In another sense though, we are all in it together. The “we” being the entire working class. If you are disabled, on housing benefit, rely on local authority care services; if you are in low paid casual work, a pensioner or a student over 16 you are one of the millions who will suffer badly as a result of these cuts.

On top of this health, education, local and other government services are all to be cut with up to half a million losing their jobs. As unemployment has already officially passed 2.5 million and a million 16 -18 year olds are not in training, employment or education, finding another job will not be easy.

Workers will not be able to retire before 66 by 2018 and the retirement age will almost certainly go up after that, In the meantime public sector workers' pension contributions will rise by £1.8 billions in the next two years.

Add to this the rise in world commodity prices - especially on fuel and food - has driven the cost of living up well beyond the paltry 3.7% of the official index.

Cuts in social services, wage cuts and tax increases represent a massive transfer of value from the working class to the capitalist class. They control the system and the famous debts are owed to them.

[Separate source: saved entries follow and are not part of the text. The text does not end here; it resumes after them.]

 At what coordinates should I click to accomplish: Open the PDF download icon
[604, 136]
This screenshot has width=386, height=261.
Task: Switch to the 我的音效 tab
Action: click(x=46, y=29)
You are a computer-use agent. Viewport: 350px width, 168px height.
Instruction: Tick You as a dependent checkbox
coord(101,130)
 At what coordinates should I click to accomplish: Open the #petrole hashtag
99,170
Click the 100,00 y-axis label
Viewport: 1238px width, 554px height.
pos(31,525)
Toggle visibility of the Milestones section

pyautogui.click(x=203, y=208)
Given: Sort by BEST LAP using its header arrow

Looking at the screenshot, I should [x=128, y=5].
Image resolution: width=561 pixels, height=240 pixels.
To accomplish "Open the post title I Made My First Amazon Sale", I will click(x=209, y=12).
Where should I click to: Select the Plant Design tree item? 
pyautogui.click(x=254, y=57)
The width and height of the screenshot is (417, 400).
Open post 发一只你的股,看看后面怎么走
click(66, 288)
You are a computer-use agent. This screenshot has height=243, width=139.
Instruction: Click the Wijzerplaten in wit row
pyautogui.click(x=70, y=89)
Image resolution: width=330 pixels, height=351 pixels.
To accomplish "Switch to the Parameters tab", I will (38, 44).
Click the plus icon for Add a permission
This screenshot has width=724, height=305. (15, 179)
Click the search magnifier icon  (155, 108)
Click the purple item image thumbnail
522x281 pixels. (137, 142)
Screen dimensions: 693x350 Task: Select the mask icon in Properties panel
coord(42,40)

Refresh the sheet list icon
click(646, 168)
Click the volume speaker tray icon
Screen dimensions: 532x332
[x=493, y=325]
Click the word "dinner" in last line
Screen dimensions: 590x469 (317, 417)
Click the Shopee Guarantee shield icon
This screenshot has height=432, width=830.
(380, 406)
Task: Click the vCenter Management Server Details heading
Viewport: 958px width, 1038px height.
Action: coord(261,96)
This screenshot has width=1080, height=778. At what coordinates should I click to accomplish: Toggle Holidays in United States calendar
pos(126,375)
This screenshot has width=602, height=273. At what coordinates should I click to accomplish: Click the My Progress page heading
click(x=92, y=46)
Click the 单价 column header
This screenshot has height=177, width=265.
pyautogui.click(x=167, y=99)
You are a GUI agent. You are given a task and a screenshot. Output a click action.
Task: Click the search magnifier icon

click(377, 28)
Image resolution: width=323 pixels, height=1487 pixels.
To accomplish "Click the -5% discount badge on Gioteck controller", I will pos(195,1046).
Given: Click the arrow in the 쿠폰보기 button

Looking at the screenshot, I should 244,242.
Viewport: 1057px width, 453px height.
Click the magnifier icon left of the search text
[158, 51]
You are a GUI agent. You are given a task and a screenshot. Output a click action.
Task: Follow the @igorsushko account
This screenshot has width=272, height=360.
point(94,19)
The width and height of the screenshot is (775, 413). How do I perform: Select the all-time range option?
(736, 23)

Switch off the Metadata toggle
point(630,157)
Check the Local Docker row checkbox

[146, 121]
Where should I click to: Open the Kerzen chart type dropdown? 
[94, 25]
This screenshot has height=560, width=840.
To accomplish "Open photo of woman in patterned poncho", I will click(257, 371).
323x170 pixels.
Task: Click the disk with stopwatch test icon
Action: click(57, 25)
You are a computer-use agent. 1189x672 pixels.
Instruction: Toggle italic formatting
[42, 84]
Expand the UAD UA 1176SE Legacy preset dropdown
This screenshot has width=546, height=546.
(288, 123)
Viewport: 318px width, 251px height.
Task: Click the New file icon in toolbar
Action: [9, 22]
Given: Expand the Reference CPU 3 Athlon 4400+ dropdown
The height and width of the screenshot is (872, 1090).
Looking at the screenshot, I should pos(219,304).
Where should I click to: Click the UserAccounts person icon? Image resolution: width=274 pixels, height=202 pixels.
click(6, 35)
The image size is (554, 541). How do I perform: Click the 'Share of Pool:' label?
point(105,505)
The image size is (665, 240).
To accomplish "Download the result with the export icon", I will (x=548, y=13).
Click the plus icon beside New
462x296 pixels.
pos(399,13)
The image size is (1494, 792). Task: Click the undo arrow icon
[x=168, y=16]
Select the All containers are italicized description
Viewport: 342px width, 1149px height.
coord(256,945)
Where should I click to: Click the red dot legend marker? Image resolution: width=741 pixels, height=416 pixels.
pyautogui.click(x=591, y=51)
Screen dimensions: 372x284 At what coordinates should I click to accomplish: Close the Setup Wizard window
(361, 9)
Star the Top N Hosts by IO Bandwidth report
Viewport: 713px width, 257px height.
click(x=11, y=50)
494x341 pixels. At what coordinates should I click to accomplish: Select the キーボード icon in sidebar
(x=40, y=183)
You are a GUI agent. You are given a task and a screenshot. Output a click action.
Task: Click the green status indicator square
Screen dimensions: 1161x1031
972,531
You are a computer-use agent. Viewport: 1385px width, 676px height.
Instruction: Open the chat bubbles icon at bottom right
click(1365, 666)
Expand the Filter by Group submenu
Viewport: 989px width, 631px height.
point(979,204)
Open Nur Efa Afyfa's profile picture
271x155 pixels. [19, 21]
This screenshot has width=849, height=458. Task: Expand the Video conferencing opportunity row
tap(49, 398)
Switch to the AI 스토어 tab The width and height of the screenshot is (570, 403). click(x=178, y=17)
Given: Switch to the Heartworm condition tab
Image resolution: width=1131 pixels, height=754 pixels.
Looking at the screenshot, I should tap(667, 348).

This is the way the system works. We produce all the wealth, they give us back enough to stay alive and take the rest. Now the system is in crisis they will take more and give us less. That is what “fairness” and all being “in it together” means under capitalism.

The Crisis

It’s worth recalling why we are in this mess. The collapse of the speculative bubble led to massive bailouts from governments to the banks in 2008 as they were “too big to fail”.

A banking crash would have brought down the entire capitalist edifice in one go. To avoid another total crash like 1929 governments had to cobble together funds to save both the banks and the system. The British Government coughed up £850 billions. The problem though was that this added to the national debt which has risen to its greatest peacetime level ever. The interest on such debt (which is held mainly in bonds) is decided by the credit ratings agencies who assess the creditworthiness of the Government. Normally sovereign debt is regarded as the safest in the world but given the scale of the global bailout there are serious fears that some states will not be able to repay them. The credit ratings agencies are the same ones who guaranteed the banks’ fictitious capital which enabled the speculative bubble in the first place! Now governments have to show that they are getting to grips with the deficit by reducing annual state spending. If the UK lost its triple A rating it would boost the interest rate and make the deficit harder to pay off. Whichever way, the working class loses. The issue is thus not just about demanding a change of policy and for the Tories (and Lib Dems) to withdraw the cuts but of fighting the entire capitalist system.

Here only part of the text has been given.